Breakups are unpleasant and can often leave us feeling shattered, destroyed, and scarred – and hesitant to jump into another relationship any time soon!
But with every experience – good or bad – comes a lesson that can prove priceless. An online community shared their relationship pearls of wisdom.
You Can’t Make Someone Love You
As the famous song by Bonnie Raitt goes, ‘I can’t make you love me.’ Sometimes we can be the best partner possible and ‘tick all the boxes, as it were, but love isn’t guaranteed.’
One user shared their experience: “This happens on both sides: You can’t make someone love you.”
They either do or they don’t, and there’s nothing we can do to change their mind.
Tell-tale Signs Are There From The Beginning
The things that annoy you at the beginning of a relationship often wind up being why you leave.
One member stated: “The problems that end the relationship are often staring you in the face from the beginning.” Red flags are always, always hiding in plain sight.
Money Matters
While society would like us to believe that money is trivial, it plays an essential role in a relationship’s well-being.
“Pick someone that has a similar money philosophy and goals. A spender and a saver or unaligned goals is a mixed marriage waiting for a divorce.”
Maintain Your Independence
One sharer explained the importance of being your person: “Never go all-in on someone. Have your own life, money, identity, and interests because even the strongest and healthiest relationships can come crashing down.”
They said, “Don’t be caught completely tied to a life that might not exist tomorrow.” This is a sobering thought.
Get To Know Yourself
Spending time alone is the only way to get to know yourself, sometimes this means being single for a while.
“Spend more time alone, and get to know yourself, warts and all, and look to improve yourself, and ask yourself what you want to do with your life (this is number one importance), and in the pursuit of your independence and happiness you will attract the right people at the right time.”
Don’t Settle
Contrary to outdated beliefs, relationships do not complete us. We are whole from the beginning. This means not settling for less than you deserve for the sake of having a partner.
“Each one taught me something different. In general, though, they all taught me more about what I didn’t want in a partner than what I did.”
Dealbreakers Are Dealbreakers
It’s okay to call it a day if it doesn’t feel right. The reason doesn’t have to be dramatic.
One user said, “The reason you broke it off doesn’t need to be extreme, like the person being abusive or a cheater. It can be that your life goals just don’t align.” And that’s okay.
Values Must Align
“I’ve always heard that you’re marrying a person and their values, it doesn’t matter as much if your hobbies and interests don’t align, but your values absolutely must.”
The myth that opposites attract is just that – a myth. While hobbies and tastes can (and often should) differ, core values regarding healthy, compatible relationships are non-negotiable.
Be Realistic
One of the most significant relationship mistakes is getting involved with someone because of their potential – or staying with someone because of who they used to be. People change, and sometimes that means a parting of ways.
“You have to take care of yourself. You can’t stay with someone because you’re in love with who they might be or who they once were,” were one user’s wise words.
Intimacy
Yes, there’s far more to a relationship than bedroom activities, but being compatible is an underrated factor.
“Don’t underestimate the value of good intimacy as a kind of ‘glue’ in a relationship. It’s far more likely that a relationship will die from lack of intimacy than a relationship with lots of good activity. It’s hard to stay mad at someone who makes you feel good.”
Love Isn’t Enough
The Beatles may have told us that ‘all you need is love,’ and while the sentiment is admirable, it’s not exactly true.
Realistically love alone isn’t enough to sustain a relationship: “Two people can love each other intensely, and it still can be ‘not meant to be.’”
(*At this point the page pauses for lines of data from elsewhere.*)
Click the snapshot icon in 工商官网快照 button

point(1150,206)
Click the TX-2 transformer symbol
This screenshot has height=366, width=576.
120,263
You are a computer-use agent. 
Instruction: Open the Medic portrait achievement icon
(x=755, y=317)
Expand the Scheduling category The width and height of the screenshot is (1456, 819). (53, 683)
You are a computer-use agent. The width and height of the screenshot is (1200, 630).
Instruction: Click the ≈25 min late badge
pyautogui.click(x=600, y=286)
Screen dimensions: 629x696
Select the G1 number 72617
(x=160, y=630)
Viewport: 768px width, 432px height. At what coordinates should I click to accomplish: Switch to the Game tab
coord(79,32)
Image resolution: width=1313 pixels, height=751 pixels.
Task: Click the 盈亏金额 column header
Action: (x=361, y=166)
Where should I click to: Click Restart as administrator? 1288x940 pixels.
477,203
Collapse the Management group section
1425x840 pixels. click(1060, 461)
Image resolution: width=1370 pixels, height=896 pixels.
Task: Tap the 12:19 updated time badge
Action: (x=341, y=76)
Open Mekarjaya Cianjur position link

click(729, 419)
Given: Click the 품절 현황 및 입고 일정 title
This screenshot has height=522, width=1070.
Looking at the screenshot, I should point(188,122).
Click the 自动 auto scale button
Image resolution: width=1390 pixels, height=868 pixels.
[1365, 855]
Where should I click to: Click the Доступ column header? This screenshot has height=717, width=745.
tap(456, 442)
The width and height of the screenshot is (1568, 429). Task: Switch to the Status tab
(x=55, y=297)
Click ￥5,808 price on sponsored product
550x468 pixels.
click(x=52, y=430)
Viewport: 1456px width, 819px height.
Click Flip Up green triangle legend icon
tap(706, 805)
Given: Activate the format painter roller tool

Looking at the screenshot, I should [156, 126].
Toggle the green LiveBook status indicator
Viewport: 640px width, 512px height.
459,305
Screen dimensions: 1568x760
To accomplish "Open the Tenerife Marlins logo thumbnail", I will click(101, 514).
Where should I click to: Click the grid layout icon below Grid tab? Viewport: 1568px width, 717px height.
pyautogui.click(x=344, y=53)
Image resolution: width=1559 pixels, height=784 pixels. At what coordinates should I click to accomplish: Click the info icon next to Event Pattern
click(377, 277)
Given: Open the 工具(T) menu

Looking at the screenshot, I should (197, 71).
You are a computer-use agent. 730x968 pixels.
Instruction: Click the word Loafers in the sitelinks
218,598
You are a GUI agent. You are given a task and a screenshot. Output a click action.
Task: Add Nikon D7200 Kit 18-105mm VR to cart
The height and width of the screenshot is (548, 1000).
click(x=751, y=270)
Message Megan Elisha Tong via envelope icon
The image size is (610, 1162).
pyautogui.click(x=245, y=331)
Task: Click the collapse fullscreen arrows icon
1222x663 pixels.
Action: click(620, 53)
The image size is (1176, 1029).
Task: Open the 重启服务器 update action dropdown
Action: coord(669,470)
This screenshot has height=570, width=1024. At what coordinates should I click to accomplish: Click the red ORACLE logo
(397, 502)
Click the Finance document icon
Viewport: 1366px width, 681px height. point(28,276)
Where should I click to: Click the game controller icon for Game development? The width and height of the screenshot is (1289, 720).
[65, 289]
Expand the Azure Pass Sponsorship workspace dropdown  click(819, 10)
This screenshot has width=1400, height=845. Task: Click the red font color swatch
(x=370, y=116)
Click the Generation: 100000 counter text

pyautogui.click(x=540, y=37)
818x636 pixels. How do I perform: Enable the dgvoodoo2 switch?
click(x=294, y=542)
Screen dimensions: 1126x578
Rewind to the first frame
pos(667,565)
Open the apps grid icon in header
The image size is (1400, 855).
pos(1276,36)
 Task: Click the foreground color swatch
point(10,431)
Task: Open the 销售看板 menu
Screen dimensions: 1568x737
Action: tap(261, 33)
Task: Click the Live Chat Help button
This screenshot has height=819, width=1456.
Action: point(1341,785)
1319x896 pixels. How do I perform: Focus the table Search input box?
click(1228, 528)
Relationships Won’t “Save” You (Or Them)
We all have our baggage, and we’ve all seen the movies where a person finds their soulmate, and all of a sudden, everything is rosy.
Sadly it’s not this simple. “Nobody is going to save you, so don’t look for a savior,” one online forum member shared.
Relationships are not fairy tales. We can only save ourselves and those who can’t go to therapy before expecting a relationship to provide them with everything they need.
Sometimes Love Simply Dies
Humans are evolutionary creatures; we grow, move, expand, and evolve – and sometimes, that means letting go of things to level up for the next stage of the game.
“Some relationships have a shelf life. People change, and life changes things for you. People grow at different rates. All I know is that I found ‘the one’ several times. They were just ‘the one’ for a moment in time.”
Pain Is A Great Teacher
With every scare, there is a lesson. “I learned that every person you are close to leaves a mark on your life. You are different because they were in your life, and there is no way around that.”
There’s Nothing Wrong With Being Single
Ignore the nay-sayers and pressure from your relatives! Being single has many, many blessings and, indeed, shouldn’t be demonized.
“I’ve learned I can’t pick a decent partner, so I stay single. It’s easier. I don’t get lonely, and I’d much rather be alone. I have a kid and a pup. I’m perfectly content with life.”